Q&A: Why Oregon’s kids too often struggle to read – Salem Reporter:

The facts are damning.

Oregon comes in last among the 50 states for fourth grade reading scores, adjusted for demographics, according to the Urban Institute, and 49th for eighth grade math.

One in three students is chronically absent, state figures show. That also places us among the nation’s worst.

It doesn’t add up. After a decade of economic growth and a new tax lawmakers passed in 2019, school funding is strong. Yet test scores have gotten worse, not better. States that long trailed Oregon—Louisiana, Alabama, even Mississippi—have surged ahead. Mississippi now ranks No. 1 in fourth grade reading.

In many states, Oregon’s numbers would spark outrage. Here, they barely register a shrug.

Despite what Oregon education advocates may say, this is not a problem of money.
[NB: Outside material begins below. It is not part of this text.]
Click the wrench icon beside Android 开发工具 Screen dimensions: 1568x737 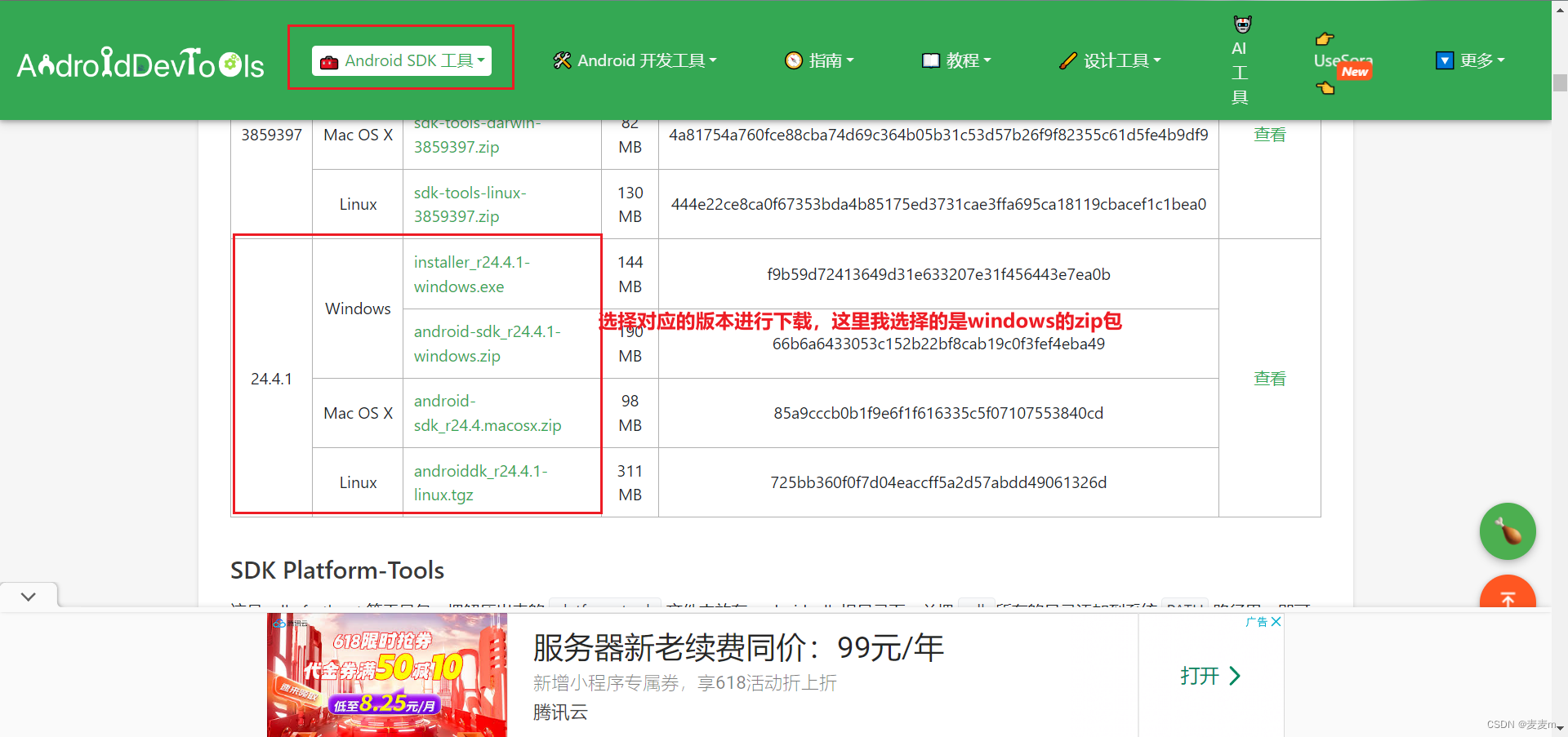[x=560, y=60]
We spend roughly $17,100 per student per year. Other states (not to mention countries) are doing a lot more with a lot less.

Instead, it is an unwillingness to hold anyone—kids, parents, teachers, administrators, school boards, school superintendents, the Oregon Department of Education, and the Oregon legislature—accountable. Everyone is incentivized to simply pass students along.
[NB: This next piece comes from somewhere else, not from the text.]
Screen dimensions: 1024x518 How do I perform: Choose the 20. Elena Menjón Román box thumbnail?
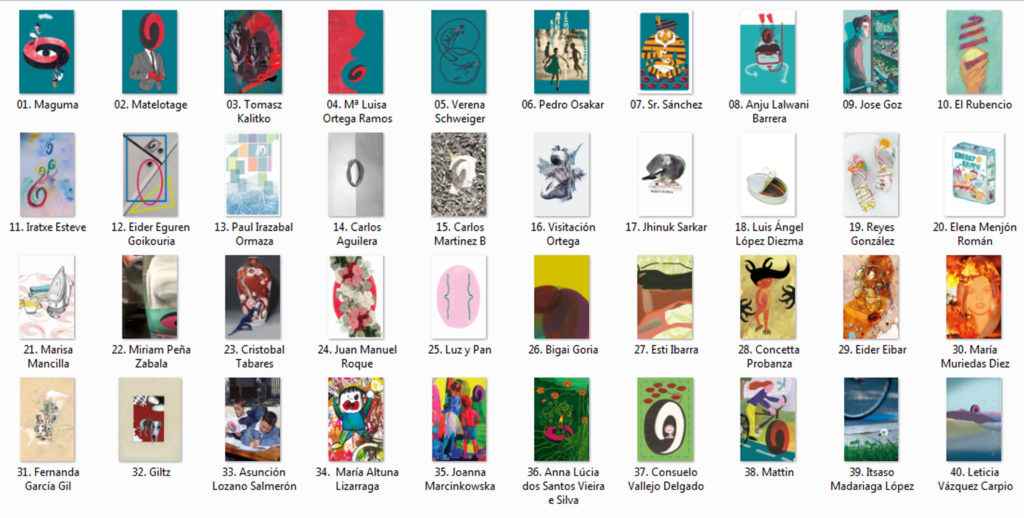pyautogui.click(x=974, y=174)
Too many students just want a good grade with minimal effort. The disinterestedness of most of today’s students in their own education would shock you. But it doesn’t matter. Salem-Keizer high schools will graduate them anyway, lauding their increasing graduation rates while downplaying the fact that most high school graduates aren’t grade-level proficient in math, reading, or science. A high school diploma is little more than a certificate of attendance, and frequently isn’t even that.
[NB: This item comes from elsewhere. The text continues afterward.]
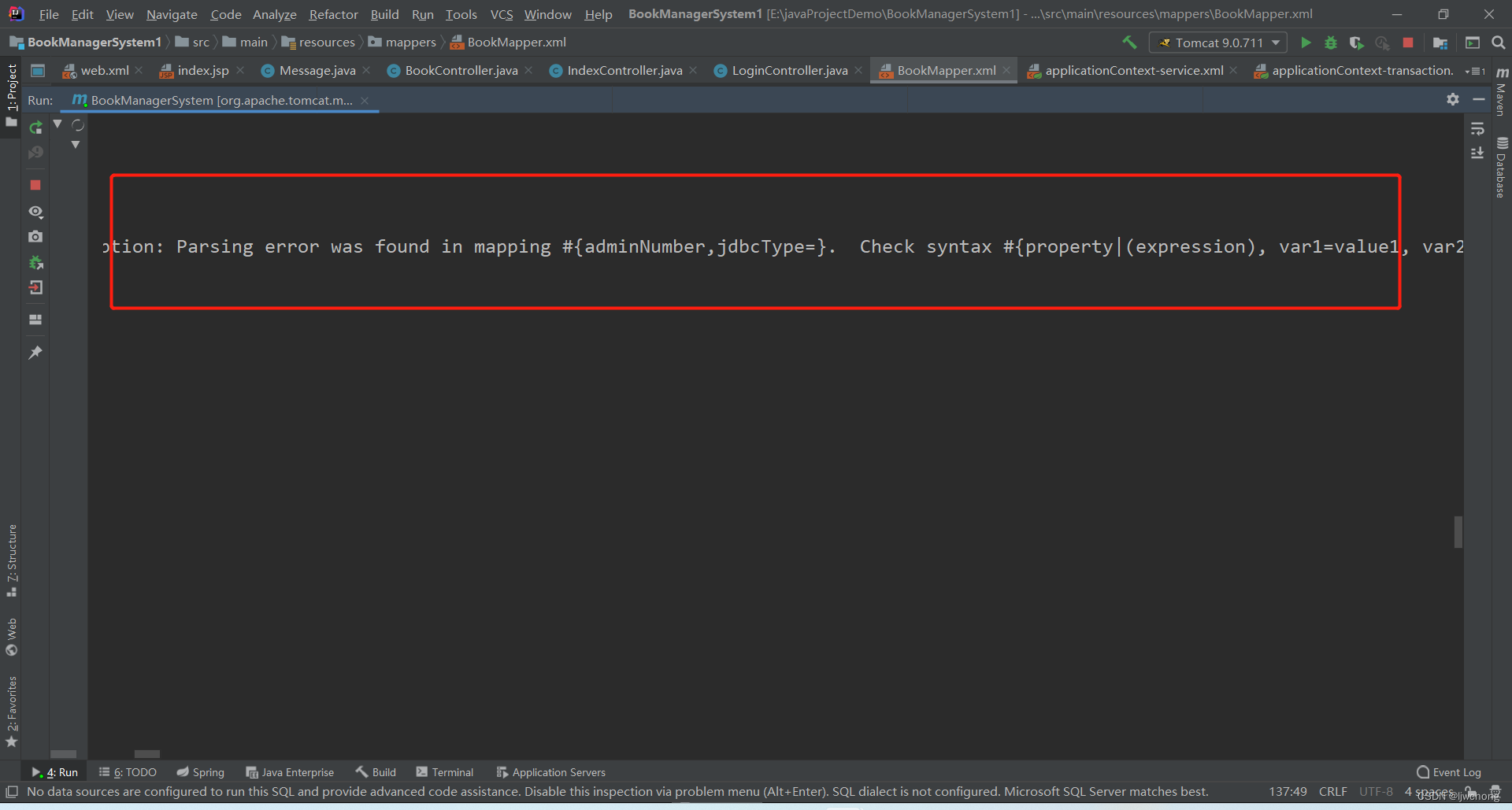Expand the run console tree node

click(57, 124)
Teachers, especially those who want to have academic rigor in their classrooms, are hounded by kids, parents, and administration to find ways to give better grades to students who do not, by any stretch of the imagination, deserve them. This grade inflation serves all constituencies: students get through school with minimal effort; teachers do minimal work; administrators keep parents pacified; parents don’t have to worry about their kid’s school or school work; superintendent and school boards get to tout their meaningless graduation rates.

In the longer term, of course, this is a disaster for the students and for broader American society. A fundamental aspect of citizenship is both a willingness and ability to provide service and value to others. Willingness may be incentivized or coerced—for the best of us it’s part of one’s character—but ability requires education. Oregon isn’t providing that. 

Mississippi(!) is proof that things can be turned around. But we’d need the political will to do this. I’m not optimistic that the group that led us into this mess can lead us back out.